--- Exercise materials Enclosed Below ---

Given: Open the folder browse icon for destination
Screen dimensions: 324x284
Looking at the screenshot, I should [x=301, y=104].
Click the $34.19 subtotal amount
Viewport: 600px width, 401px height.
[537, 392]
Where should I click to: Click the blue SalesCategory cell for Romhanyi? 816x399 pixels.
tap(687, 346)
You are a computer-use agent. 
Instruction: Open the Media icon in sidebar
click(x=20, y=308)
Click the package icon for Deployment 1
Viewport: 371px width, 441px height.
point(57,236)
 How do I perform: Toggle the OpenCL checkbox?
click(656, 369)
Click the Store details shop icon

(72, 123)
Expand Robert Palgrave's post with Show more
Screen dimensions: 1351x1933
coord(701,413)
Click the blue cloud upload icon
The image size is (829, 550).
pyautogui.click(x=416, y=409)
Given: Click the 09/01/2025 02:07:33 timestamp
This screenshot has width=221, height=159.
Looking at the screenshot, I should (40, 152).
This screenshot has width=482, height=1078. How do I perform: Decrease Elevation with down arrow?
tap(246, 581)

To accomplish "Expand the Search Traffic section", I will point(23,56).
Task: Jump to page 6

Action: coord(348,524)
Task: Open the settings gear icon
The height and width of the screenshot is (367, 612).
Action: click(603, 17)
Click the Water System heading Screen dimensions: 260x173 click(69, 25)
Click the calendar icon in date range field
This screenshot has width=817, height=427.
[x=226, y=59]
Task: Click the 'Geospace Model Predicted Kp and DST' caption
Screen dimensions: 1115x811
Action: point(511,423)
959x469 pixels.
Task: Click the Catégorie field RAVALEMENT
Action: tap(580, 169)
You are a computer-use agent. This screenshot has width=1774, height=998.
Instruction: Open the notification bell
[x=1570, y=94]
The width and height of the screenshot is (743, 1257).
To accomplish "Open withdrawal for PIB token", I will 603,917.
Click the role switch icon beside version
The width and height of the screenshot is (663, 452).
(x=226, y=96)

--- End of Enclosed Exercise materials ---

What you should produce is an exact copy of the records above.

Given: Open the folder browse icon for destination
Screen dimensions: 324x284
Looking at the screenshot, I should [x=301, y=104].
Click the $34.19 subtotal amount
Viewport: 600px width, 401px height.
[537, 392]
Where should I click to: Click the blue SalesCategory cell for Romhanyi? 816x399 pixels.
tap(687, 346)
You are a computer-use agent. 
Instruction: Open the Media icon in sidebar
click(x=20, y=308)
Click the package icon for Deployment 1
Viewport: 371px width, 441px height.
point(57,236)
 How do I perform: Toggle the OpenCL checkbox?
click(656, 369)
Click the Store details shop icon

(72, 123)
Expand Robert Palgrave's post with Show more
Screen dimensions: 1351x1933
coord(701,413)
Click the blue cloud upload icon
The image size is (829, 550).
pyautogui.click(x=416, y=409)
Given: Click the 09/01/2025 02:07:33 timestamp
This screenshot has width=221, height=159.
Looking at the screenshot, I should (40, 152).
This screenshot has width=482, height=1078. How do I perform: Decrease Elevation with down arrow?
tap(246, 581)

To accomplish "Expand the Search Traffic section", I will point(23,56).
Task: Jump to page 6

Action: coord(348,524)
Task: Open the settings gear icon
The height and width of the screenshot is (367, 612).
Action: click(603, 17)
Click the Water System heading Screen dimensions: 260x173 click(69, 25)
Click the calendar icon in date range field
This screenshot has width=817, height=427.
[x=226, y=59]
Task: Click the 'Geospace Model Predicted Kp and DST' caption
Screen dimensions: 1115x811
Action: point(511,423)
959x469 pixels.
Task: Click the Catégorie field RAVALEMENT
Action: tap(580, 169)
You are a computer-use agent. This screenshot has width=1774, height=998.
Instruction: Open the notification bell
[x=1570, y=94]
The width and height of the screenshot is (743, 1257).
To accomplish "Open withdrawal for PIB token", I will 603,917.
Click the role switch icon beside version
The width and height of the screenshot is (663, 452).
(x=226, y=96)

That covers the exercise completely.